#### Task
Could you write out the listing again with every "Pkg-xfce-devel" switched to "Pkg-xfce-maintainers", changing nothing else and leaving the pictures out?

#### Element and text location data
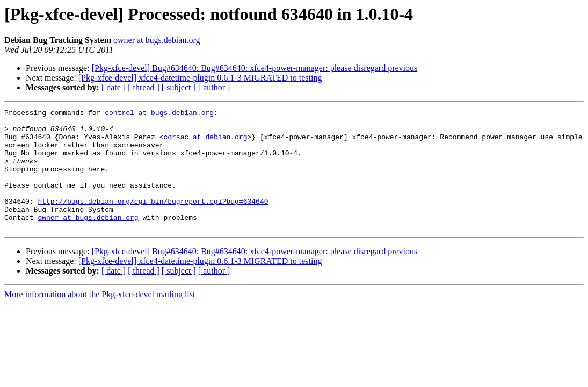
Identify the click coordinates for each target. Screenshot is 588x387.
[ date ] (113, 87)
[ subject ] (179, 87)
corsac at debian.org (205, 143)
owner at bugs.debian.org (156, 40)
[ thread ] (143, 87)
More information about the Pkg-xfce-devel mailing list (99, 318)
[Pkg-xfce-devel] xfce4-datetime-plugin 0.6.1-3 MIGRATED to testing (200, 77)
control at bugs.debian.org (159, 114)
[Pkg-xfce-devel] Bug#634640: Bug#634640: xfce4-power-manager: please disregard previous (255, 68)
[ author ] (214, 87)
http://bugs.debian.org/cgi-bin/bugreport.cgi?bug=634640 (153, 220)
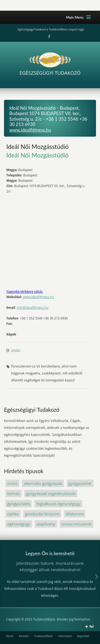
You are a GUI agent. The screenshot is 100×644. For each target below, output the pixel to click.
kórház (13, 493)
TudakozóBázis (43, 636)
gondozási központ (42, 514)
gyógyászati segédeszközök (51, 493)
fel (91, 626)
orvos (16, 350)
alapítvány (46, 524)
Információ (65, 636)
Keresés (24, 636)
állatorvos (74, 514)
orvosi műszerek (77, 524)
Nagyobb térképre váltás (25, 291)
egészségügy (19, 524)
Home (10, 636)
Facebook (49, 37)
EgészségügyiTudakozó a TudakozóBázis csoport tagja (51, 29)
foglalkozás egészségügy (58, 504)
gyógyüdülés (18, 504)
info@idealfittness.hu (33, 307)
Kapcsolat (83, 636)
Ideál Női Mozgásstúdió (37, 147)
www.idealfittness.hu (30, 130)
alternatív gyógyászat (43, 483)
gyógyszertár (80, 483)
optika (13, 514)
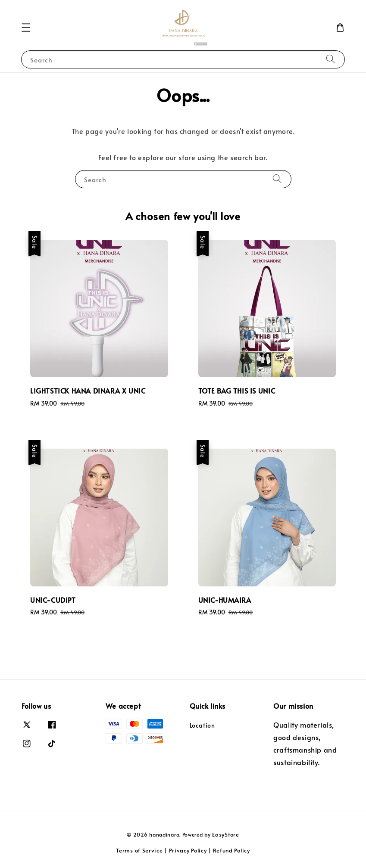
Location (202, 725)
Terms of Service (139, 850)
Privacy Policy (188, 850)
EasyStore (225, 834)
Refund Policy (231, 850)
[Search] (331, 59)
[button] (26, 28)
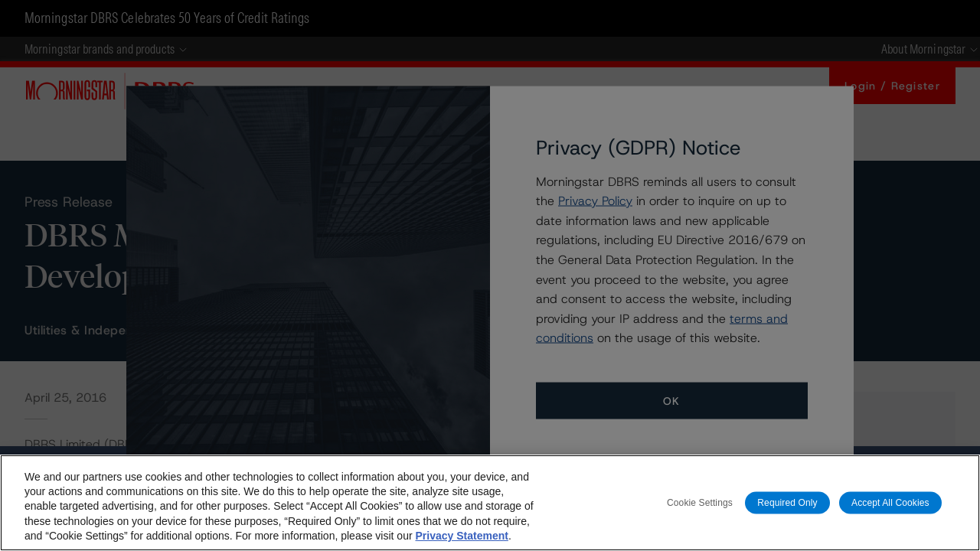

#### Task answer
Identify the click coordinates for each target. Screenshot is 588x387.
[ date ] (113, 87)
[ subject ] (179, 87)
corsac at debian.org (205, 143)
owner at bugs.debian.org (156, 40)
[ thread ] (143, 87)
More information about the Pkg-xfce-maintainers mailing list (99, 318)
[Pkg-xfce-maintainers] xfce4-datetime-plugin 0.6.1-3 MIGRATED to testing (200, 77)
control at bugs.debian.org (159, 114)
[Pkg-xfce-maintainers] Bug#634640: Bug#634640: xfce4-power-manager: please disregard previous (255, 68)
[ author ] (214, 87)
http://bugs.debian.org/cgi-bin/bugreport.cgi?bug=634640 (153, 220)
You are a GUI agent. The screenshot is 100×644. For each target below, output the pixel to click.
kórház (13, 493)
TudakozóBázis (43, 636)
gondozási központ (42, 514)
gyógyászati segédeszközök (51, 493)
fel (91, 626)
orvos (16, 350)
alapítvány (46, 524)
Információ (65, 636)
Keresés (24, 636)
állatorvos (74, 514)
orvosi műszerek (77, 524)
Nagyobb térképre váltás (25, 291)
egészségügy (19, 524)
Home (10, 636)
Facebook (49, 37)
EgészségügyiTudakozó a TudakozóBázis csoport tagja (51, 29)
foglalkozás egészségügy (58, 504)
gyógyüdülés (18, 504)
info@idealfittness.hu (33, 307)
Kapcsolat (83, 636)
Ideál Női Mozgásstúdió (37, 147)
www.idealfittness.hu (30, 130)
alternatív gyógyászat (43, 483)
gyógyszertár (80, 483)
optika (13, 514)
Location (202, 725)
Terms of Service (139, 850)
Privacy Policy (188, 850)
EasyStore (225, 834)
Refund Policy (231, 850)
[Search] (331, 59)
[button] (26, 28)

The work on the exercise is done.